Um dos crimes mais intrigantes ocorridos em Londrina deve ter um capítulo decisivo no mês que vem. Quatro anos depois do assassinato de Amanda Rossi, morta aos 22 anos, o julgamento de dois dos acusados foi agendado para o dia 30 de setembro. Dayane de Azevedo e Alan Aparecido Henrique enfrentarão um júri popular composto por sete jurados. O terceiro envolvido no caso, Luiz Vieira da Rocha, aguarda resultado de um recurso apresentado à Justiça e pode ir a júri futuramente, caso o Tribunal de Justiça considere o recurso improcedente.
De acordo com a promotora de justiça Susana Feitosa de Lacerda, o julgamento terá início às 9 horas com previsão de término somente para o dia seguinte. Segundo ela, o júri popular terá sete jurados e será comandado pela juíza da 1Vara Criminal de Londrina, Elizabeth Kather, que ainda não definiu se a sessão será aberta ao público.
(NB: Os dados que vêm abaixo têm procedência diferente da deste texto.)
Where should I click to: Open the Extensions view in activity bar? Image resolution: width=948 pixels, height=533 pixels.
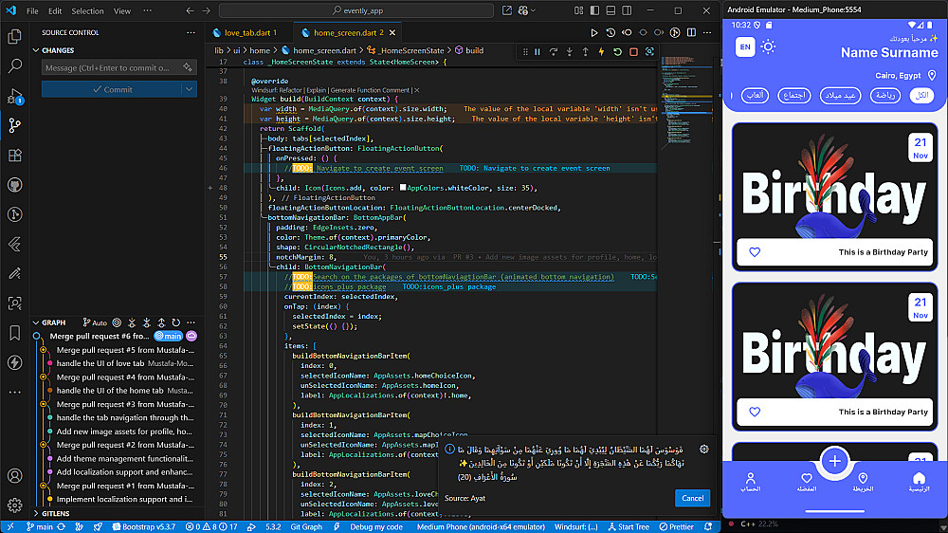(x=14, y=155)
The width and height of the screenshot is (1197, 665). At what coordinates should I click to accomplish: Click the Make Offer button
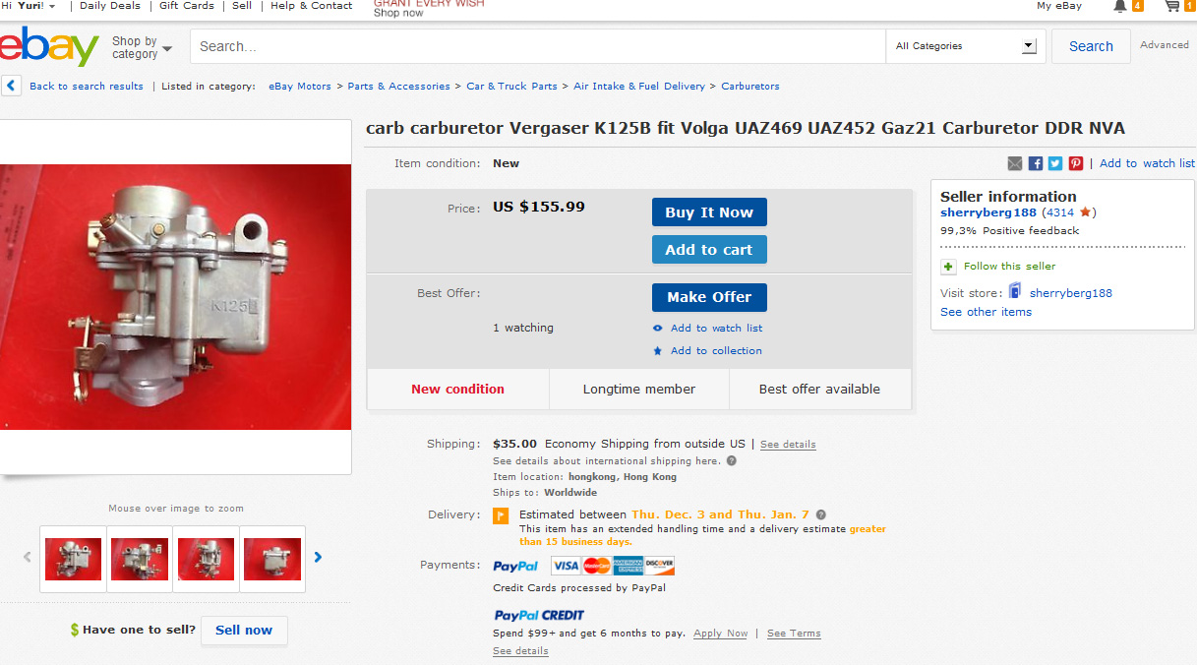pyautogui.click(x=709, y=297)
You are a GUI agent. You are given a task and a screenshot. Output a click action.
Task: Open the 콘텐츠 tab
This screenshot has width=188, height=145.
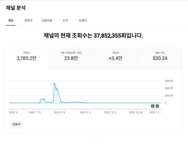28,20
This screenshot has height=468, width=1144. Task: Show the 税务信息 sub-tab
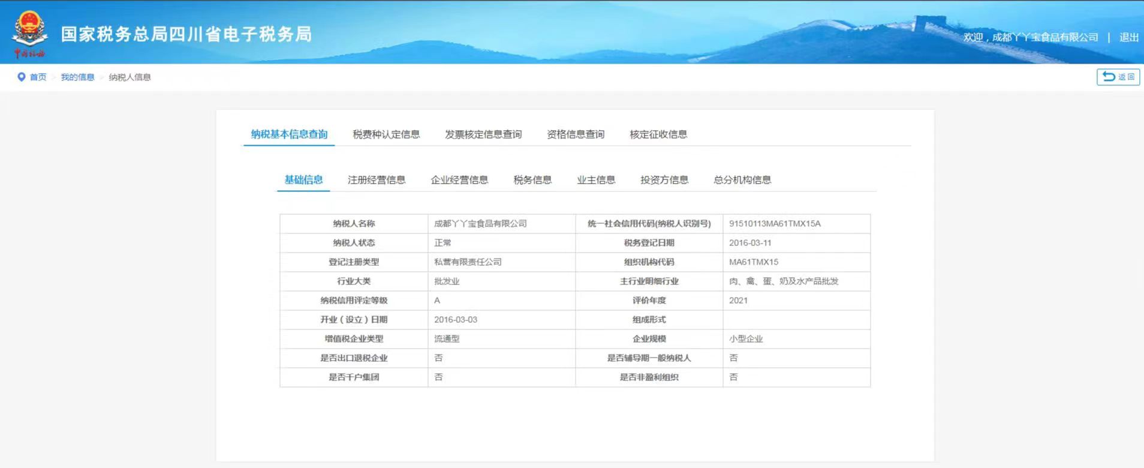(532, 180)
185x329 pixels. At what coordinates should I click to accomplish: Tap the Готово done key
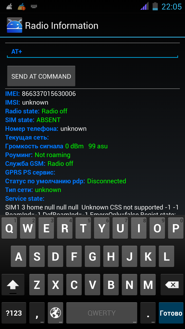click(171, 313)
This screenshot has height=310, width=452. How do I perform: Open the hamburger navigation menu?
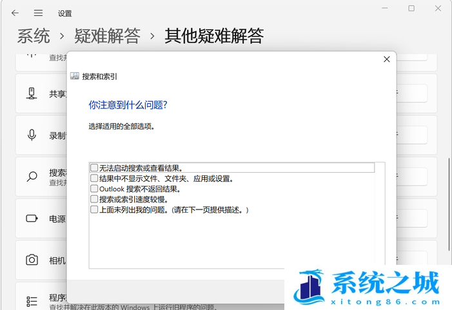click(38, 13)
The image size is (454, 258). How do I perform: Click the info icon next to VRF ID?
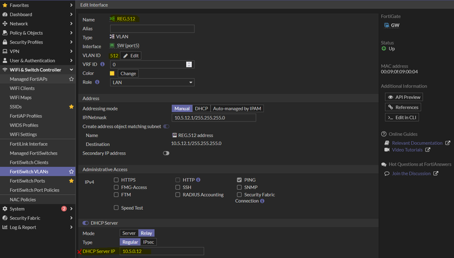pyautogui.click(x=102, y=64)
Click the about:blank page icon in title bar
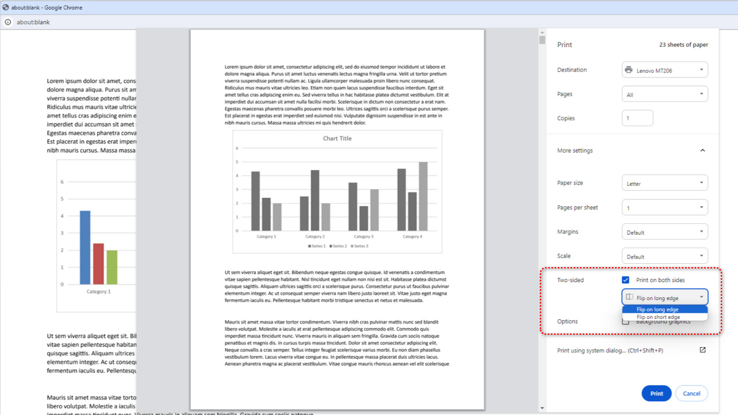This screenshot has height=415, width=738. pos(5,7)
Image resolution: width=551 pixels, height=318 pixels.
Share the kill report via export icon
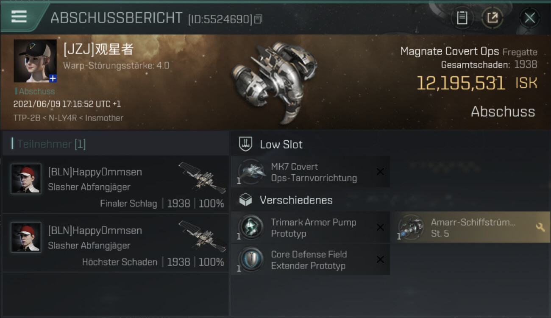(x=493, y=18)
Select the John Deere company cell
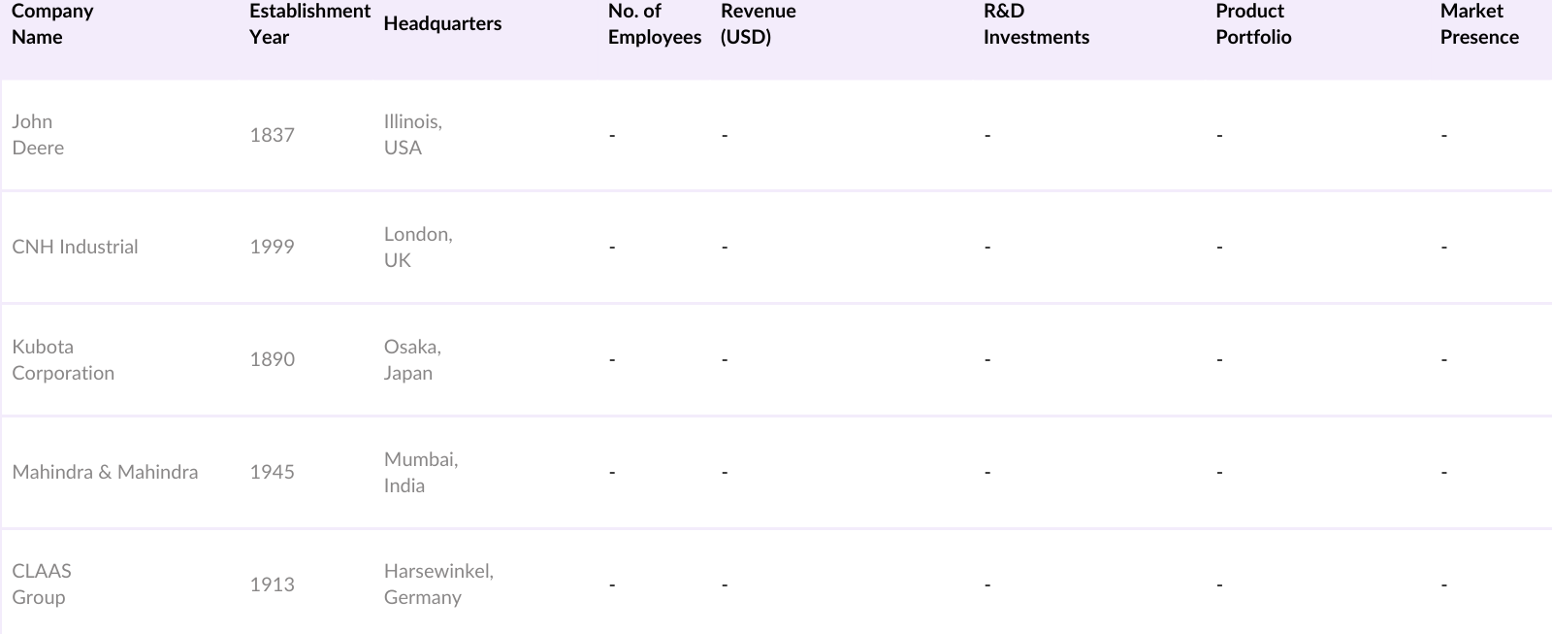 click(38, 135)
A promotora que apresentou denúncia contra os réus acredita que há provas consistentes que comprovam o envolvimento direto dos acusados no assassinato de Amanda Rossi. ''As provas não deixam dúvidas em relação à participação deles no crime'', afirmou a promotora.
Informado pela reportagem da FOLHA sobre o agendamento do julgamento, Luiz Rossi, pai de Amanda, disse que tem certeza que os acusados são responsáveis pela morte da filha dele. Ele acrescentou que acredita que eles serão condenados à pena máxima. ''Espero que a justiça seja feita. Os acusados terão que pagar pela morte da minha filha e por todo o sofrimento que isso causou à nossa família'', disse.
De acordo com Marianna Michelette da Silva, auxiliar da promotoria do caso, não se pode dar detalhes sobre as provas contra os acusados. ''Mas posso dizer que houve delação. Enquanto dois acusados negaram participação no crime, um terceiro assumiu e delatou os outros dois'', disse. Ela afirmou que o processo está bem embasado. ''Foram ouvidas mais de 80 pessoas no inquérito e mais de 30 pessoas em juízo'', afirmou.
Sobre o mandante do crime, Marianna disse que ''saíram mais coisas na mídia do que realmente existe no processo.'' ''Acreditamos que há um mandante, mas no processo não há indícios sobre isso. Se ele aparecer, será denunciado'', destacou. Conforme ela, Daiane de Azevedo, Alan Aparecido e Luiz Vieira da Rocha vão responder por homicídio qualificado e a pena para este crime varia de 12 a 30 anos de prisão. Os advogados dos acusados não foram localizados para comentar o assunto.